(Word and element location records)
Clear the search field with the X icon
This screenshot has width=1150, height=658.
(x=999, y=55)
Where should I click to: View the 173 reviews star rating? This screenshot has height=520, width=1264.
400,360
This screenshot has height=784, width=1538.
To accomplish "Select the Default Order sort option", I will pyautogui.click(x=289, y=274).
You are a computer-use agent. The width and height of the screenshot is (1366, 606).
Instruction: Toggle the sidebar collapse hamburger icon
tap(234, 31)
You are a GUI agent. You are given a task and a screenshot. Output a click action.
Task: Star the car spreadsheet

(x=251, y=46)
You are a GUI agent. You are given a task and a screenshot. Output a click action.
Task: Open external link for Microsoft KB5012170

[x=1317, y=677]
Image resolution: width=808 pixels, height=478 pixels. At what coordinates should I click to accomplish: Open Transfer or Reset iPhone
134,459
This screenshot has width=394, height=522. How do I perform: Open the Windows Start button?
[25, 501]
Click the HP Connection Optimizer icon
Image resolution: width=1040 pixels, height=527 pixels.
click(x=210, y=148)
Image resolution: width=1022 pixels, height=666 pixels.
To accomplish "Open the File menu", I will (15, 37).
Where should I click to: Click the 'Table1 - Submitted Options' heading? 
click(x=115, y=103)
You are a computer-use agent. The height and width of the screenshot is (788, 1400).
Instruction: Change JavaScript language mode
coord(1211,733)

WHAT YOU ARE ASKED TO DO:
Rewrite all of the records, putting "interface agent" in place of every occurrence of "GUI agent" and leaving everything else unchanged.

FULL OUTPUT:
Clear the search field with the X icon
This screenshot has width=1150, height=658.
(x=999, y=55)
Where should I click to: View the 173 reviews star rating? This screenshot has height=520, width=1264.
400,360
This screenshot has height=784, width=1538.
To accomplish "Select the Default Order sort option", I will pyautogui.click(x=289, y=274).
You are a computer-use agent. The width and height of the screenshot is (1366, 606).
Instruction: Toggle the sidebar collapse hamburger icon
tap(234, 31)
You are a interface agent. You are given a task and a screenshot. Output a click action.
Task: Star the car spreadsheet

(x=251, y=46)
You are a interface agent. You are given a task and a screenshot. Output a click action.
Task: Open external link for Microsoft KB5012170

[x=1317, y=677]
Image resolution: width=808 pixels, height=478 pixels. At what coordinates should I click to accomplish: Open Transfer or Reset iPhone
134,459
This screenshot has width=394, height=522. How do I perform: Open the Windows Start button?
[25, 501]
Click the HP Connection Optimizer icon
Image resolution: width=1040 pixels, height=527 pixels.
click(x=210, y=148)
Image resolution: width=1022 pixels, height=666 pixels.
To accomplish "Open the File menu", I will (15, 37).
Where should I click to: Click the 'Table1 - Submitted Options' heading? 
click(x=115, y=103)
You are a computer-use agent. The height and width of the screenshot is (788, 1400).
Instruction: Change JavaScript language mode
coord(1211,733)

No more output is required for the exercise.